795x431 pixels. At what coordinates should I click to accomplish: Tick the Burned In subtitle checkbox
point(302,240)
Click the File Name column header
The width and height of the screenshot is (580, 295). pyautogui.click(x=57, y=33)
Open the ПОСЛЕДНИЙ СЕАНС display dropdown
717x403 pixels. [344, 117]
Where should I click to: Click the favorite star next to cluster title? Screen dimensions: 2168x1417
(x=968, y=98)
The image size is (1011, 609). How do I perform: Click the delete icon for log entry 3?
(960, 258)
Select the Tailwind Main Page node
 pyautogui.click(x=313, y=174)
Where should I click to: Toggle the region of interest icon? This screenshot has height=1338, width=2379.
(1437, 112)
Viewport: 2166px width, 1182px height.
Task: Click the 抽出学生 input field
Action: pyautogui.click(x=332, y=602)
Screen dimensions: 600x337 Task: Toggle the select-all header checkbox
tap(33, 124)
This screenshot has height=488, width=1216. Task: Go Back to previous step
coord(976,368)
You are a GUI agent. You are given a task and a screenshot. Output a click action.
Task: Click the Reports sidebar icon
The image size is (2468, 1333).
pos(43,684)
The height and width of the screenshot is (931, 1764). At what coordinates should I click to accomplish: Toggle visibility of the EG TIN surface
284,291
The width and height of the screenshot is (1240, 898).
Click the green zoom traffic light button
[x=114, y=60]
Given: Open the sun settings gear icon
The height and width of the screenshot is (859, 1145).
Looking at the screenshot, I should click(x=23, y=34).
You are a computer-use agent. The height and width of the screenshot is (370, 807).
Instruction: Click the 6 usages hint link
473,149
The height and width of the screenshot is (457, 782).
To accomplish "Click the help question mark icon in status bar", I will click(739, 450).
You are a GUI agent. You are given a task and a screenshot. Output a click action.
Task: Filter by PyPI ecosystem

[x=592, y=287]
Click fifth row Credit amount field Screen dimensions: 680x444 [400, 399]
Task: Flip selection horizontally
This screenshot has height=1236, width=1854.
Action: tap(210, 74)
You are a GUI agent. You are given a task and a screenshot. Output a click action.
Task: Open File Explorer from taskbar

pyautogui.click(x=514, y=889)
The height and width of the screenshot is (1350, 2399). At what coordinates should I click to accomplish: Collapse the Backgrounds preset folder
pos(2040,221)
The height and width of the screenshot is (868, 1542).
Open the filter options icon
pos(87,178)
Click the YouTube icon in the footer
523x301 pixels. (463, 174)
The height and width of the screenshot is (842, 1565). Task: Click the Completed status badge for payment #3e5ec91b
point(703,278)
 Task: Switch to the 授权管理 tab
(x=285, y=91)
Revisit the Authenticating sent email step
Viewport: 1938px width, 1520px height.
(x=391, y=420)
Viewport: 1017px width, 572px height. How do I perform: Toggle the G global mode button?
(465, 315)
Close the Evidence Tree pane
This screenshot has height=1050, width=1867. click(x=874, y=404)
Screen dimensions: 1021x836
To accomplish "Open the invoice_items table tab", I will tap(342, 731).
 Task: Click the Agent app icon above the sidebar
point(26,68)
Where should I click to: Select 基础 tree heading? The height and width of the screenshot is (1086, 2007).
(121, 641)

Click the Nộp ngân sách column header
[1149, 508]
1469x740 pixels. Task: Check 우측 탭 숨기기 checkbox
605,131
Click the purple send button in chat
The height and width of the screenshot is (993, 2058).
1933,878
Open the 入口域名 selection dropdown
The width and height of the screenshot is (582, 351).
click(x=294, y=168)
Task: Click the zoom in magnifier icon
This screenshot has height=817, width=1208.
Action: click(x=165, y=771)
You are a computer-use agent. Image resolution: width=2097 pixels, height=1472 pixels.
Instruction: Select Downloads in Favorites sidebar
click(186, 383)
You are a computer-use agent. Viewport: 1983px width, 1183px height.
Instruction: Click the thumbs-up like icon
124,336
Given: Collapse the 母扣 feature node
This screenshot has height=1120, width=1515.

════════════════

All of the records should be repeated precisely as written.

795x431 pixels. At what coordinates should I click to accomplish: Tick the Burned In subtitle checkbox
point(302,240)
Click the File Name column header
The width and height of the screenshot is (580, 295). pyautogui.click(x=57, y=33)
Open the ПОСЛЕДНИЙ СЕАНС display dropdown
717x403 pixels. [344, 117]
Where should I click to: Click the favorite star next to cluster title? Screen dimensions: 2168x1417
(x=968, y=98)
The image size is (1011, 609). How do I perform: Click the delete icon for log entry 3?
(960, 258)
Select the Tailwind Main Page node
 pyautogui.click(x=313, y=174)
Where should I click to: Toggle the region of interest icon? This screenshot has height=1338, width=2379.
(1437, 112)
Viewport: 2166px width, 1182px height.
Task: Click the 抽出学生 input field
Action: pyautogui.click(x=332, y=602)
Screen dimensions: 600x337 Task: Toggle the select-all header checkbox
tap(33, 124)
This screenshot has height=488, width=1216. Task: Go Back to previous step
coord(976,368)
You are a GUI agent. You are given a task and a screenshot. Output a click action.
Task: Click the Reports sidebar icon
The image size is (2468, 1333).
pos(43,684)
The height and width of the screenshot is (931, 1764). At what coordinates should I click to accomplish: Toggle visibility of the EG TIN surface
284,291
The width and height of the screenshot is (1240, 898).
Click the green zoom traffic light button
[x=114, y=60]
Given: Open the sun settings gear icon
The height and width of the screenshot is (859, 1145).
Looking at the screenshot, I should click(x=23, y=34).
You are a computer-use agent. The height and width of the screenshot is (370, 807).
Instruction: Click the 6 usages hint link
473,149
The height and width of the screenshot is (457, 782).
To accomplish "Click the help question mark icon in status bar", I will click(739, 450).
You are a GUI agent. You are given a task and a screenshot. Output a click action.
Task: Filter by PyPI ecosystem

[x=592, y=287]
Click fifth row Credit amount field Screen dimensions: 680x444 [400, 399]
Task: Flip selection horizontally
This screenshot has height=1236, width=1854.
Action: tap(210, 74)
You are a GUI agent. You are given a task and a screenshot. Output a click action.
Task: Open File Explorer from taskbar

pyautogui.click(x=514, y=889)
The height and width of the screenshot is (1350, 2399). At what coordinates should I click to accomplish: Collapse the Backgrounds preset folder
pos(2040,221)
The height and width of the screenshot is (868, 1542).
Open the filter options icon
pos(87,178)
Click the YouTube icon in the footer
523x301 pixels. (463, 174)
The height and width of the screenshot is (842, 1565). Task: Click the Completed status badge for payment #3e5ec91b
point(703,278)
 Task: Switch to the 授权管理 tab
(x=285, y=91)
Revisit the Authenticating sent email step
Viewport: 1938px width, 1520px height.
(x=391, y=420)
Viewport: 1017px width, 572px height. How do I perform: Toggle the G global mode button?
(465, 315)
Close the Evidence Tree pane
This screenshot has height=1050, width=1867. click(x=874, y=404)
Screen dimensions: 1021x836
To accomplish "Open the invoice_items table tab", I will tap(342, 731).
 Task: Click the Agent app icon above the sidebar
point(26,68)
Where should I click to: Select 基础 tree heading? The height and width of the screenshot is (1086, 2007).
(121, 641)

Click the Nộp ngân sách column header
[1149, 508]
1469x740 pixels. Task: Check 우측 탭 숨기기 checkbox
605,131
Click the purple send button in chat
The height and width of the screenshot is (993, 2058).
1933,878
Open the 入口域名 selection dropdown
The width and height of the screenshot is (582, 351).
click(x=294, y=168)
Task: Click the zoom in magnifier icon
This screenshot has height=817, width=1208.
Action: click(x=165, y=771)
You are a computer-use agent. Image resolution: width=2097 pixels, height=1472 pixels.
Instruction: Select Downloads in Favorites sidebar
click(186, 383)
You are a computer-use agent. Viewport: 1983px width, 1183px height.
Instruction: Click the thumbs-up like icon
124,336
Given: Collapse the 母扣 feature node
This screenshot has height=1120, width=1515.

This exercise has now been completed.